For a closed tube cord, you can work a cord in the round on two double-pointed needles. Cast on 4 stitches and follow the instructions for making I-cord in the sidebar "Elizabeth Zimmerman and her idiot cord (I-cord)." Use a needle the same size or one size smaller than you used in your bag.

Make a different closure

For the tubelike button loop, cast on 2 or 3 stitches, work in stockinette stitch for 2 inches, and then bind off. Center the loop on the bag flap with the ends 1 inch or so apart, and sew on with yarn.

Embellish your bag

Work embroidery on your bag before stitching it up. Add beads, fringe, or tassels.

Make a pillow instead of a bag

Cast on 63 stitches. Work in garter or stockinette stitch until the piece measures 16 inches from the beginning.

Join a second color and continue working in garter stitch until the piece measures 15 inches from the color change.

Bind off.

Fold the piece so that the two edges overlap in the center of the work by 2 inches.

Using mattress stitch, sew the side seams together (see Chapter 16).

To make button loops, cast on 2 stitches and work in St st until the piece measures 2/4 inches. Cast off.

Substituting one stitch pattern for another

If you decide to substitute a different knit/purl pattern for garter or stockinette stitch in any of the projects in this chapter, don't start knitting until you've mapped out how the pattern will be centered on your project piece. You want to be sure that your pattern will come out symmetrically. Use graph paper and plot your pattern by using knit and purl symbols to see that it begins and ends symmetrically. Remember, to be symmetrical, a pattern with a single center stitch needs to go on an uneven number of stitches, and a pattern with 2 center stitches needs to go on an even number of stitches.

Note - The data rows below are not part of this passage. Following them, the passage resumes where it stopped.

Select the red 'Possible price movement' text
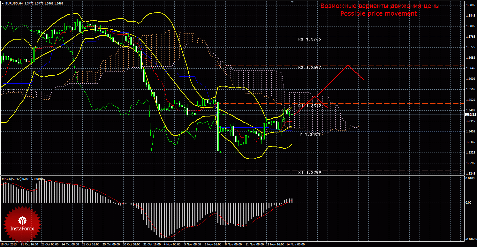The image size is (477, 247). [x=378, y=14]
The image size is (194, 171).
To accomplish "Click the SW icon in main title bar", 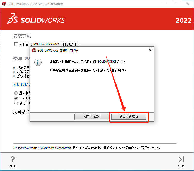I will click(4, 4).
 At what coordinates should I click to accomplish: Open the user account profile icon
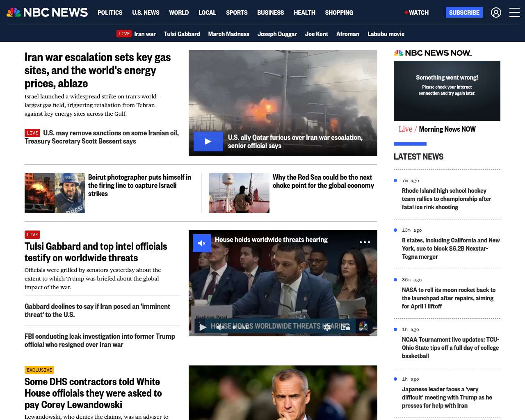(496, 13)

Fold the loops in half and sew the ends of the button loops evenly spaced along the overlapping edge of the pillow. Or try working five eyelet buttonholes (see Chapter 17) evenly spaced across the row about 1 inch before you bind off.

Sew buttons under the button loops or buttonholes, and button up! Make or buy a 14-x-14-inch fabric pillow form for the inside of the pillow.

Felting the bag

Felting knitted fabric makes it much more dense, so there's less chance that your lip gloss or keys will poke through the stitches if you have a tendency to fill up your purse! You felt knitted fabric by putting it into your washer on a hot wash/cold rinse cycle. Yes, hot then cold! You're deliberately shrinking it, so don't put any good sweaters in the same load.

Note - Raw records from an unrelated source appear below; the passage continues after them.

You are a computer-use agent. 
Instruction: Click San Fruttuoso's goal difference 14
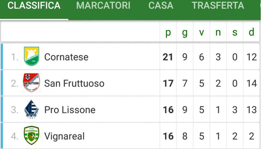(251, 83)
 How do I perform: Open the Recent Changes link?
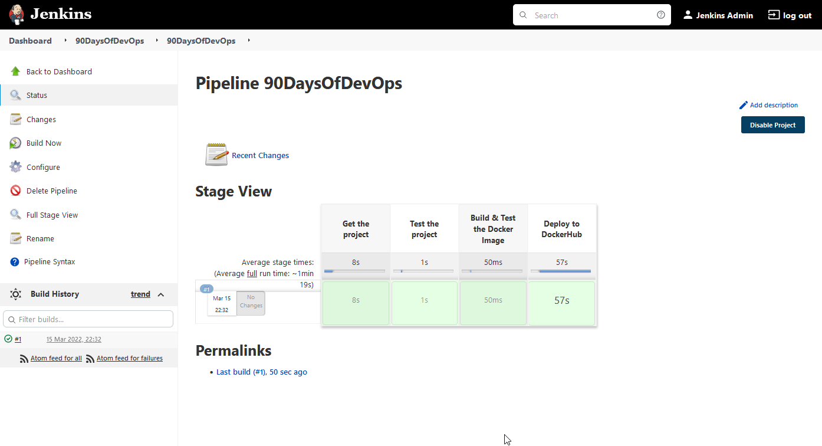tap(260, 156)
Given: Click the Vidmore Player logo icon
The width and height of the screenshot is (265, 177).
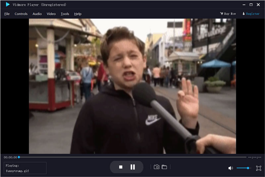Looking at the screenshot, I should click(x=7, y=5).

Felted knits lose more length than width when they shrink. To keep a felted bag the same dimensions as its knit-only counterpart, you need to knit about a third more rows . . . sometimes even more, depending on the yarn. So, if you're supposed to knit the bag piece 22 inches long, you should knit about 28 to 29 inches instead. It should only shrink a little bit widthwise, but to be safe, add an extra 5 stitches to the cast-on width.

If you seam the sides with yarn before you felt the bag, the sides will be stronger than if you sew them together afterward. And if you want a felted strap, don't attach it before felting the rest of the bag — put it in to shrink unattached. Straps can get caught on the center agitator of your washing machine and pull out of shape very easily.